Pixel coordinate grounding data

□ □ □ □ □ □ □

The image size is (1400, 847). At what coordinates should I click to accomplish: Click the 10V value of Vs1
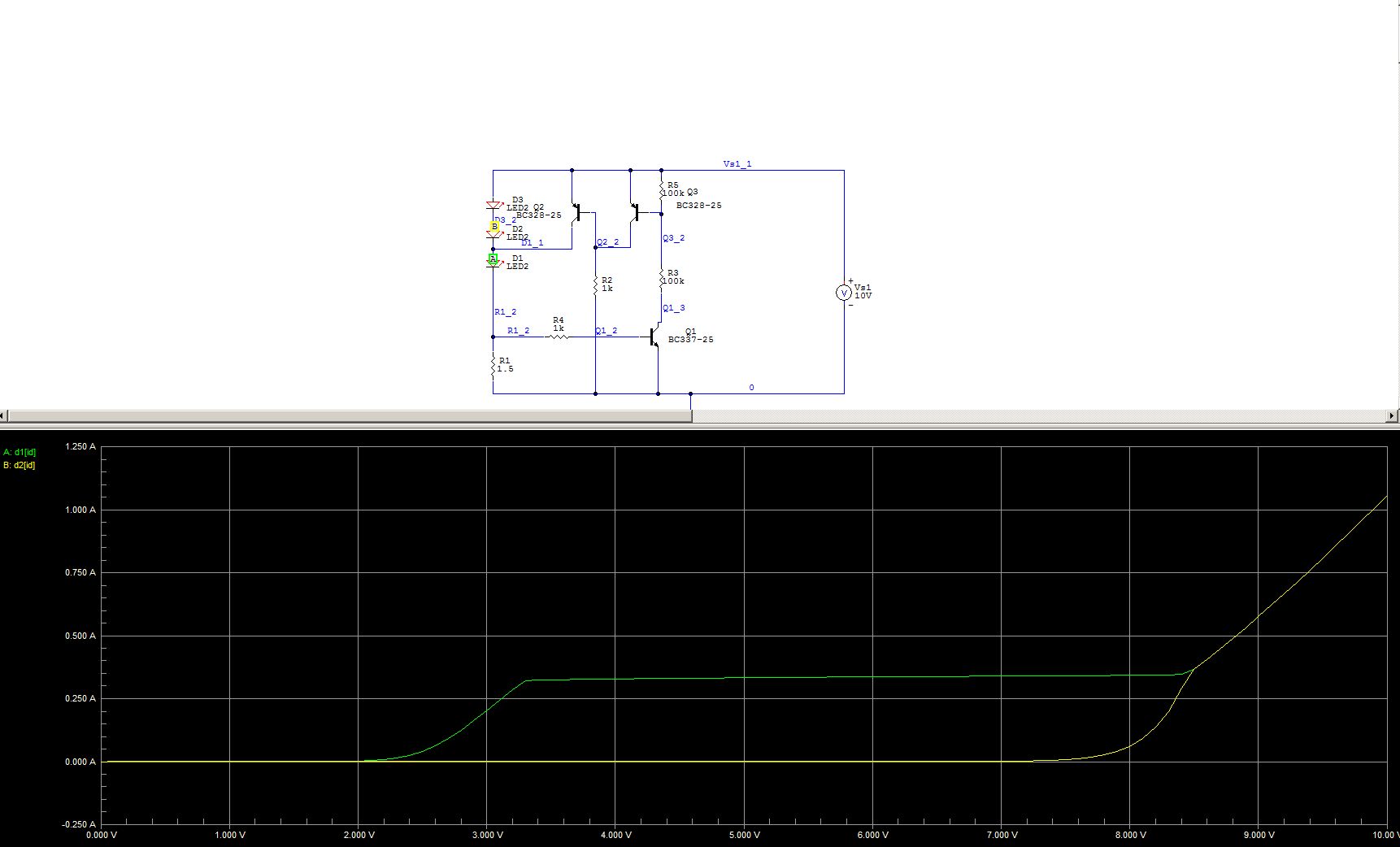(x=863, y=296)
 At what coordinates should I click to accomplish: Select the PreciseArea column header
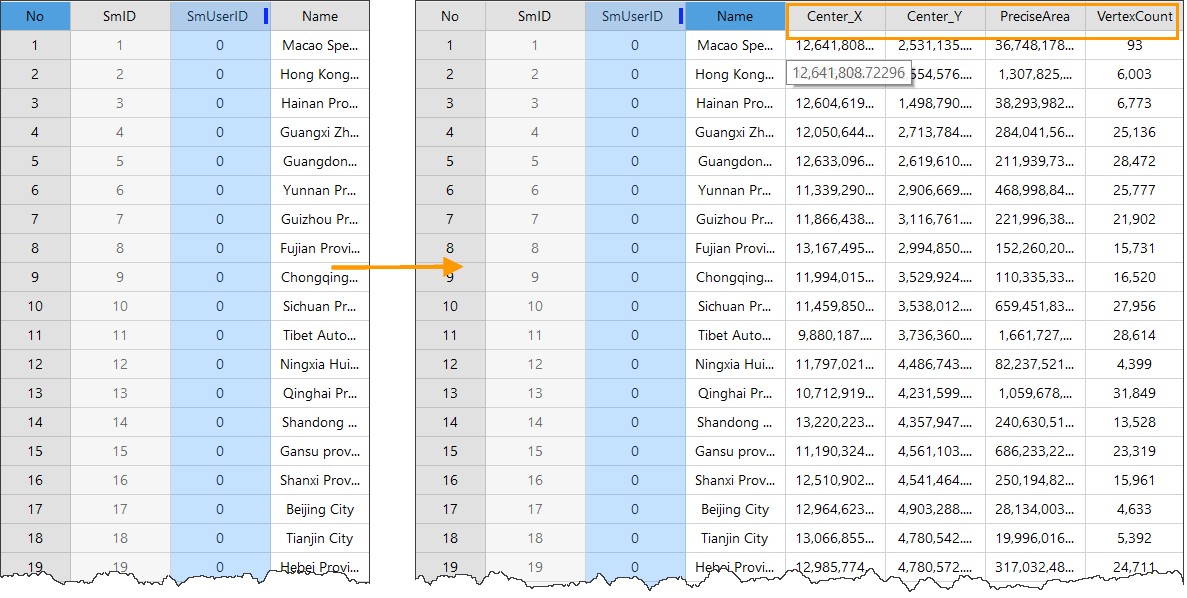point(1035,17)
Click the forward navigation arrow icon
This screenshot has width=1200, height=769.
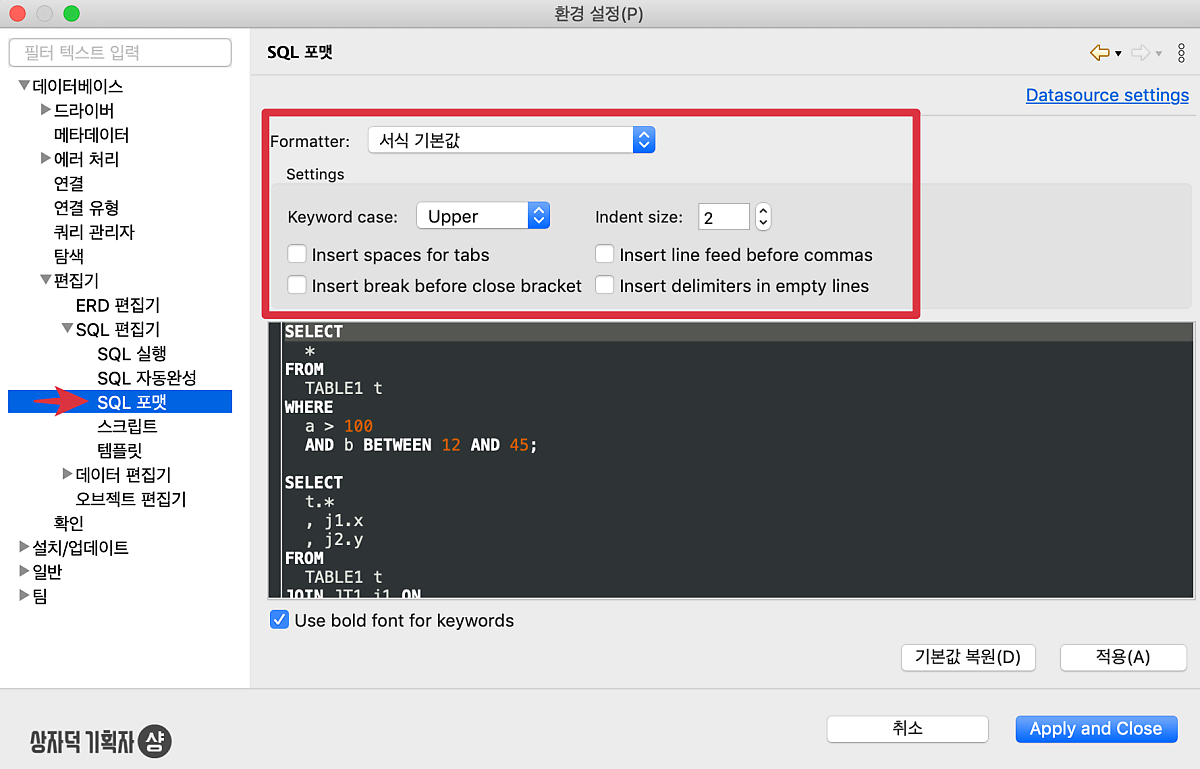click(1140, 53)
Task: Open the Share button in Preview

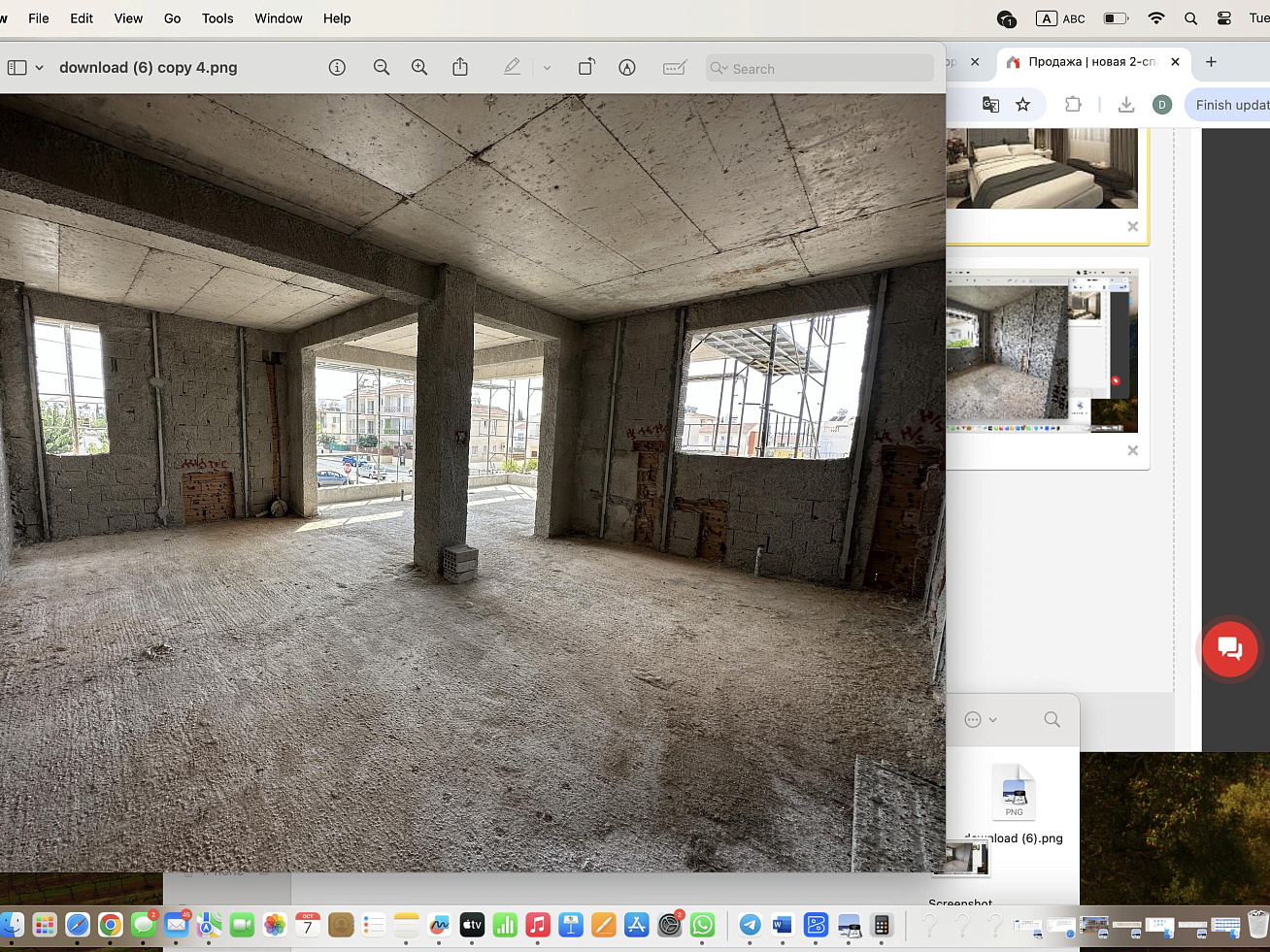Action: [460, 67]
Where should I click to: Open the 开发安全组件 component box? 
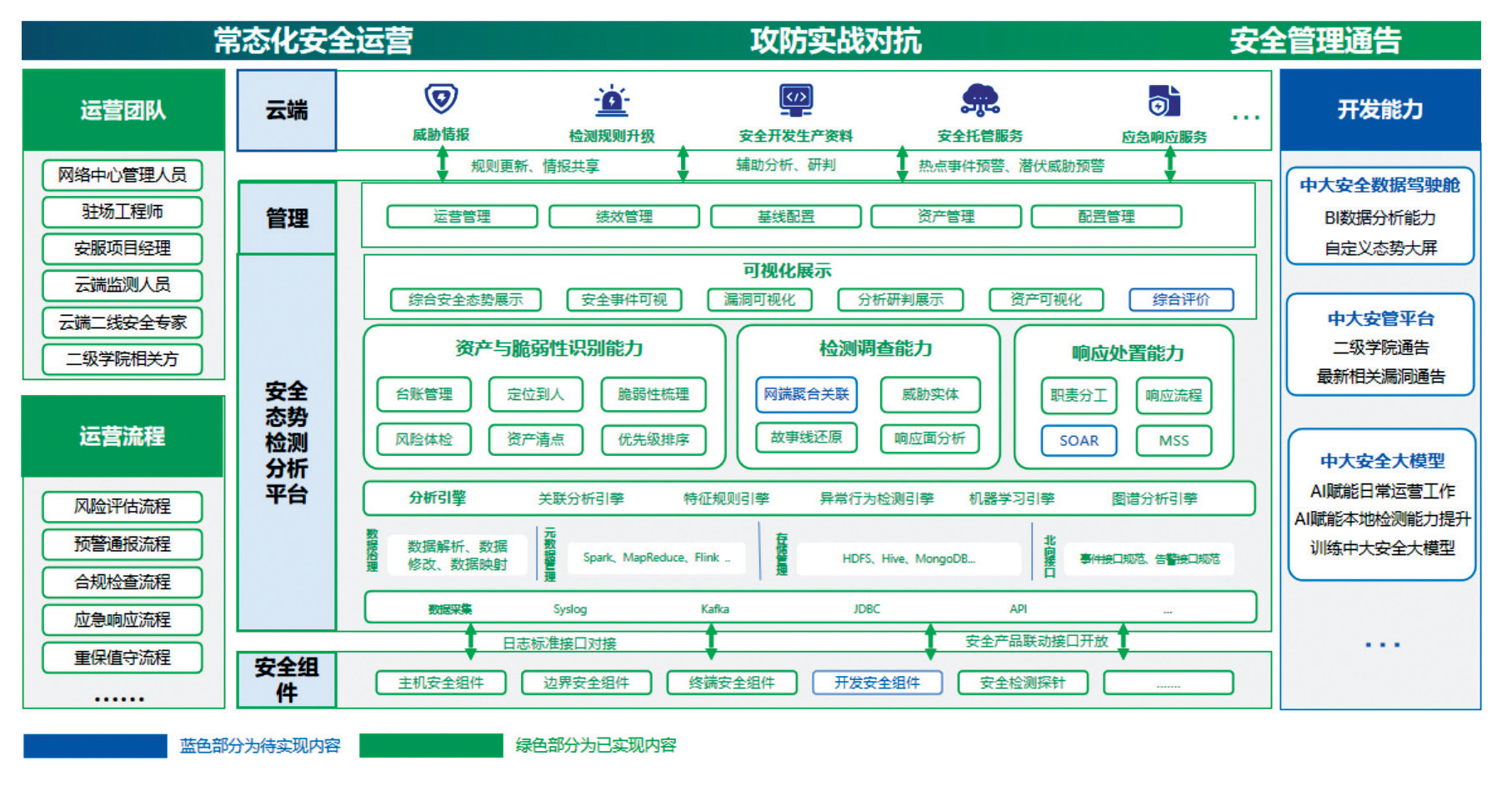tap(877, 683)
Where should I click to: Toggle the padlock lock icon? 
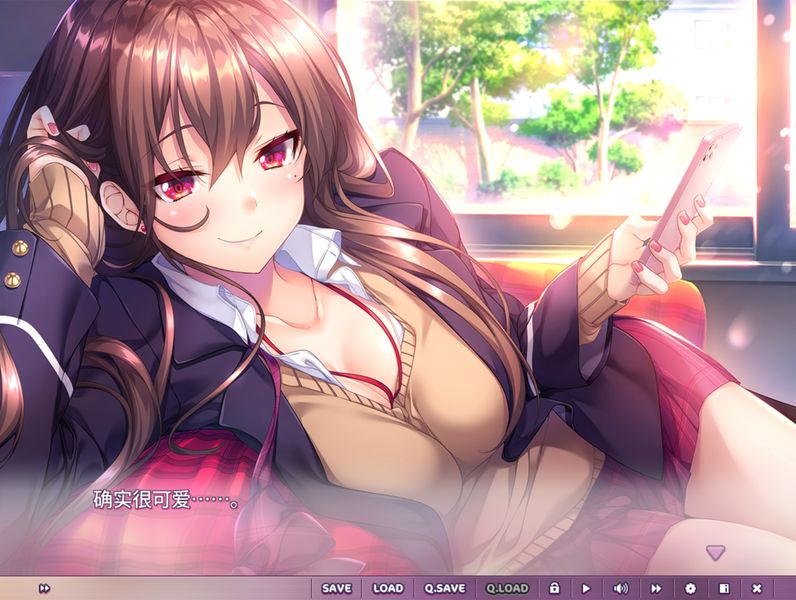(x=554, y=588)
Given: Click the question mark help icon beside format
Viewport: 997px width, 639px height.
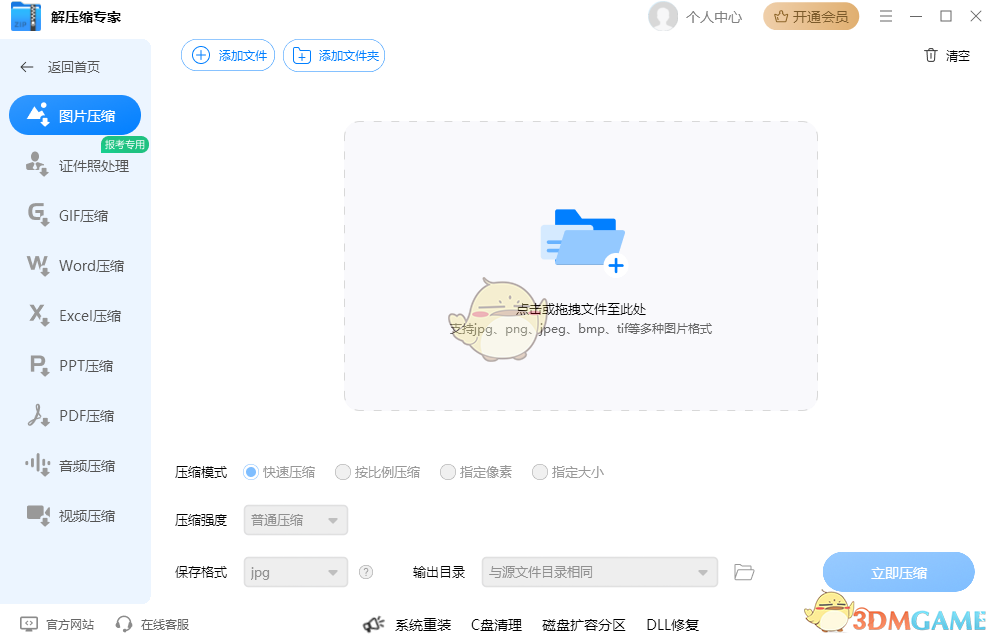Looking at the screenshot, I should 366,572.
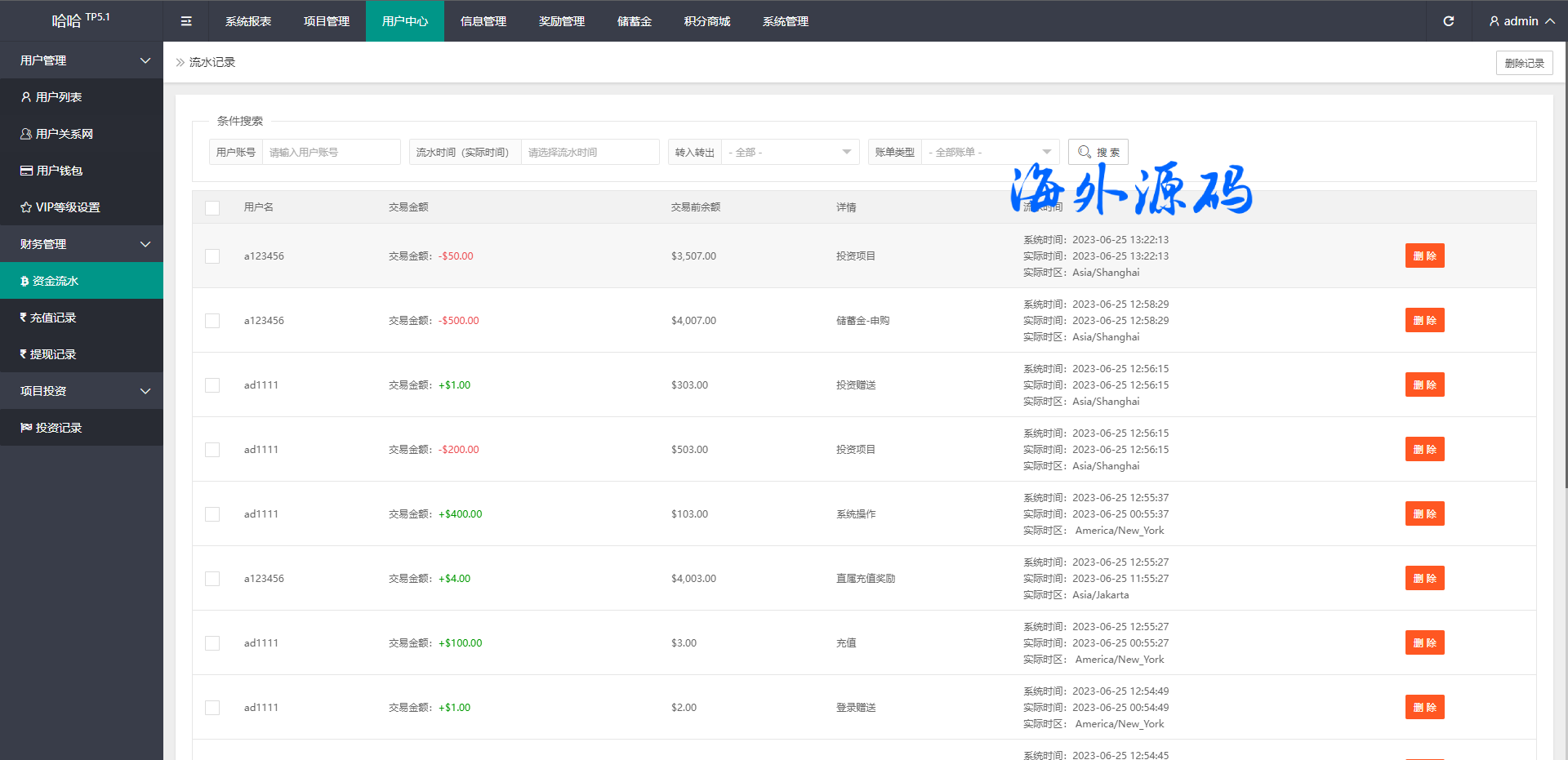The height and width of the screenshot is (760, 1568).
Task: Click the refresh icon in top bar
Action: click(x=1448, y=21)
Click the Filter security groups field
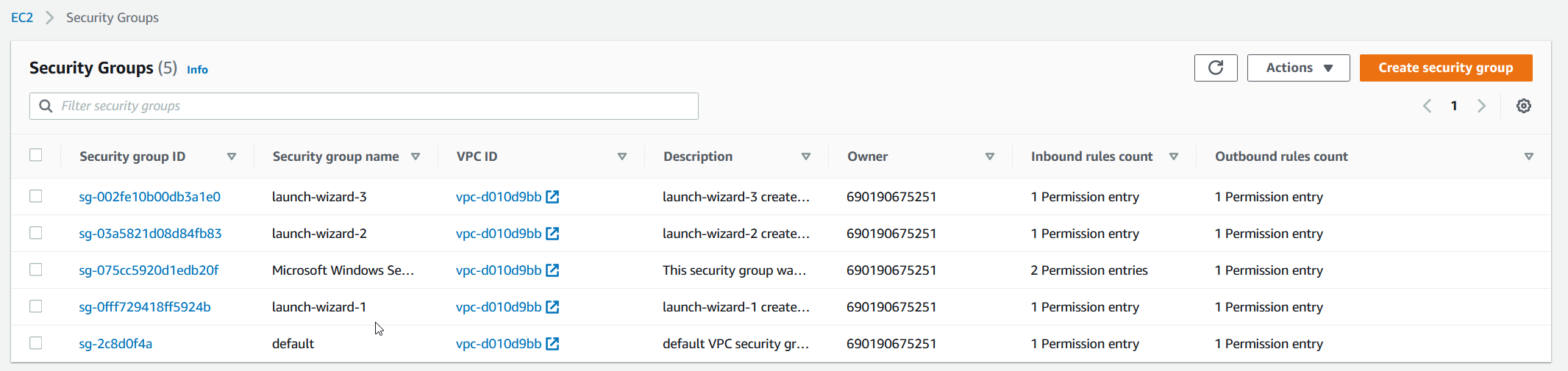The image size is (1568, 371). [x=375, y=106]
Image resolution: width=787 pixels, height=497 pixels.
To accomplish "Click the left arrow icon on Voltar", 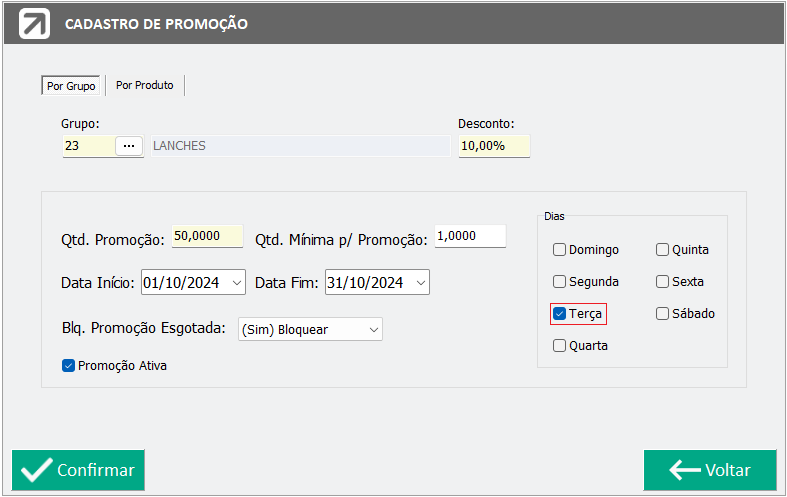I will [x=685, y=470].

□ □ □ □ □ □ □

### What is required:
Nothing should appear in the answer except the lines from the first line of the data through the line holding "Click the forward navigation arrow icon", exactly as written, with pictures left out.

### Response area:
The image size is (1400, 847). At what coordinates should I click to accomplish: Click the 10V value of Vs1
(x=863, y=296)
 At what coordinates should I click to accomplish: Select the PreciseArea column header
point(1035,17)
Click the forward navigation arrow icon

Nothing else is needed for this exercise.